Такую уйму бабочек Звереныш видел только однажды. Невесть откуда взявшиеся, одинаково белые и разом потерявшие всякое ощущение опасности, они сбивались на влажных проплешинах лесной дороги в плотные круги, напоминавшие огромные трепещущие цветы. Два зверя – большой и маленький – при полной безучастности всегда столь осторожных легкокрылых красавиц разом загребали лапами целые их стаи и, довольно урча, отправляли в пасть, наслаждаясь подарком июньской тайги…
Сейчас белых бабочек было не меньше, но они были переполнены жизнью и скоростью, стремительно неслись навстречу Зверенышу искрящимся белым потоком и ловко уворачивались перед самыми зубами, оставляя на языке только привкус холода. Вдруг этот холод резко усилился, по глазам Звереныша резанул свет, и ему показалось, что откуда-то сверху ударила черная молния. И не просто ударила, а вонзилась с хрустом ему в лапу, да так нестерпимо, что он разом проснулся и вертанулся было от боли, но был крепко зажат под выворотень теплым и тяжелым боком медведицы. Она чуть шевельнулась и недовольно рыкнула во сне. Сверкнув глазенками из-под своего корня, Звереныш увидел, что часть куржака, затягивавшего лаз берлоги, обрушена внутрь логова, а в образовавшемся провале, за крест-накрест упавшими на него лесинами маячит силуэт какого-то двуногого существа с неизвестным резким запахом. Вот оно вскинуло вверх лапы, и в берлогу снова ударила та самая черная молния из сна, а в яви, как понял теперь Звереныш, деревина с острым концом. На этот раз она хряско пришлась в спину медведицы, заставив ее издать утробный рык и затрясти головой, стряхивая остатки так грубо прерванного сна.

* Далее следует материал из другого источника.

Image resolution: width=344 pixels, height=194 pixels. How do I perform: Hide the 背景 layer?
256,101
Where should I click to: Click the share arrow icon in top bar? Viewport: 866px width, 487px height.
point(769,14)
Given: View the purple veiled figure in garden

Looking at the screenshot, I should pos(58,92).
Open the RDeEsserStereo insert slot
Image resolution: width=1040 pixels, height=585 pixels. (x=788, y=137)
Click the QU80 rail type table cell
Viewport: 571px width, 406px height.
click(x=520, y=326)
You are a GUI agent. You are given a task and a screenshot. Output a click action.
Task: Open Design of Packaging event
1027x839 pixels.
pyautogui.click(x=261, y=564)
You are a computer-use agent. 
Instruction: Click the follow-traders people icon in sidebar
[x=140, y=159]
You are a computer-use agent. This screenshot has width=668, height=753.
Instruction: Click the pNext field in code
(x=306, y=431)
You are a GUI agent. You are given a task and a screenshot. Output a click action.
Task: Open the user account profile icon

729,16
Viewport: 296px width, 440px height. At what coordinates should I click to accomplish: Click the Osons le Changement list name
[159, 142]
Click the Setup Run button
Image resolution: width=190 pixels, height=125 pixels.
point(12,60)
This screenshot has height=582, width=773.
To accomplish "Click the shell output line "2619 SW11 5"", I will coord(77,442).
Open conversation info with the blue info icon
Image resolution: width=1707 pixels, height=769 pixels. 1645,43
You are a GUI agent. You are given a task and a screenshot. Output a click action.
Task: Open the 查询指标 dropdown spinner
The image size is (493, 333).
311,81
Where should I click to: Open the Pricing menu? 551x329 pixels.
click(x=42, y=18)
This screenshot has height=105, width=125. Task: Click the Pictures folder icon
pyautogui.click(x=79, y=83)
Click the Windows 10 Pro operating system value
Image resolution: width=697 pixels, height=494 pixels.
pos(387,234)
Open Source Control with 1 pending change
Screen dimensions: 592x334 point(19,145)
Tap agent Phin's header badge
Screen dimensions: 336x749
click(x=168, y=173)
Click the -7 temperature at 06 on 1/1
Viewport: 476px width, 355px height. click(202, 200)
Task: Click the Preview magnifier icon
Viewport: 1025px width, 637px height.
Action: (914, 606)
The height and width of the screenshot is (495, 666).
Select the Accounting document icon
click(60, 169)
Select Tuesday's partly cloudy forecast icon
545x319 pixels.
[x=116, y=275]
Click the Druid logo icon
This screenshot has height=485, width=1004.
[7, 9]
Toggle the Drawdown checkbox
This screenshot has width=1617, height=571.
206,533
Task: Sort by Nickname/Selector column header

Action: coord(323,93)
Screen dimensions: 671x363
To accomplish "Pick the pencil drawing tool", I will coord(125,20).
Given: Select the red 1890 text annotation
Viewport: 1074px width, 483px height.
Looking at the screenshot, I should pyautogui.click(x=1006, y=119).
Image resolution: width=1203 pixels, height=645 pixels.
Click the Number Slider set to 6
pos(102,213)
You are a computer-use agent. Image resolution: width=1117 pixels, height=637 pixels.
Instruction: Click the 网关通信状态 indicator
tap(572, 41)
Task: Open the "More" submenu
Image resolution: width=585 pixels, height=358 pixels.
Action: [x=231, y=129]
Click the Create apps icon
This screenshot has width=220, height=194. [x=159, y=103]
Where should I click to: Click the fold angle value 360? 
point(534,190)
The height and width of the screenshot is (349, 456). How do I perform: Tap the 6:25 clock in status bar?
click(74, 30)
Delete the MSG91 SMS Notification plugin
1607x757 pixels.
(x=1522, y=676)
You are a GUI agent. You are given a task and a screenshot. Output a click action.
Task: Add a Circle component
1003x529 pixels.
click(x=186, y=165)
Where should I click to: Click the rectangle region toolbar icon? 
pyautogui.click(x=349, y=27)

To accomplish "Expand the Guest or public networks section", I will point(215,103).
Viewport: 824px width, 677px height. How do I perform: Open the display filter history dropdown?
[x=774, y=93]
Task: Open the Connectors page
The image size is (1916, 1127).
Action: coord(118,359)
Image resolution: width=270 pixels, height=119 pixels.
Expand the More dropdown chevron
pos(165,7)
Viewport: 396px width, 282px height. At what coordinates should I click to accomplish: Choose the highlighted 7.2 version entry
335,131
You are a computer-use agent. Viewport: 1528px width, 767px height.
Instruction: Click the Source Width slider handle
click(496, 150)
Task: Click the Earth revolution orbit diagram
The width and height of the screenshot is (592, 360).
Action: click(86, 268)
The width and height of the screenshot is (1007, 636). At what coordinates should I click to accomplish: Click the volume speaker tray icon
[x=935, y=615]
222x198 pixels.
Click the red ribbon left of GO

Люди наверху действовали по своим правилам. Тихонько подпилив несколько рядом стоящих лиственниц и разом свалив их на берлогу, они для начала лишили спящего зверя возможности мгновенно вымахнуть из логова. Затем трое из них, изготовившись, встали с ружьями за стволы ближних деревьев, а четвертый, помоложе, вырубив длинную жердину и заострив, а потом еще и расщепив ее конец, принялся тыкать им в развороченную отдушину.
Услышав рык зверя и поняв, что берлога не ложная, стрелки стали наперебой выкрикивать советы молодому:
– Давай-давай, посильней его, посильней!
– Крути, крути, накручивай шерсть-то на жердину! Да тяни, тяни! Вишь, не хочет выходить…
– Смотри, чтоб отскочить успел. Как вымахнет!..
Молодой, скорее успокаивая сам себя, неестественно позвончевшим голосом кричал в сторону лаза, не отрывая от него глаз:
– Ничо, не вымахнет! Крепко придавили!.. А ну, давай вылазь, хозяин! Вылазь!..
Взъяренная медведица метнулась вверх ожившей глыбиной, но наваленные на берлогу деревья погасили всю мощь, вложенную в бросок. Между стволами прошли лишь голова и одна лапа. Ослепленная ярким светом и снегом, ничего еще толком не понявшая, она принялась с ревом распихивать тяжелые промороженные листвяки. И тут же раз за разом, наперегонки громыхнуло несколько выстрелов. Оскаленная пасть, проглотив рык, утонула в берлоге.
– Готов! Замочили! – прокричал молодой, успевший отбежать на приличное расстояние.
– Погодь! – остановил его один из стрелков. – Может, ранен или только затаился. Ну-ка, давай еще жердью.
Молодой подхватил свое орудие, осторожно приблизился к берлоге, ткнул в нее раз, два, нащупал концом жерди тушу, накрутил на расщеп шерсть, потянул.
– Готов! Готов, говорю! Не шевелится!
– Ты эта… не спеши, – опять остановил его старший.
– Пошебурши там жердью-то как следует. Быват, и два зверя в одну берлогу ложатся. Как бы не вымахнул…
– Да нет там ничего, – ответил молодой, но на всякий случай еще с десяток раз ткнул жердью в разные углы логова.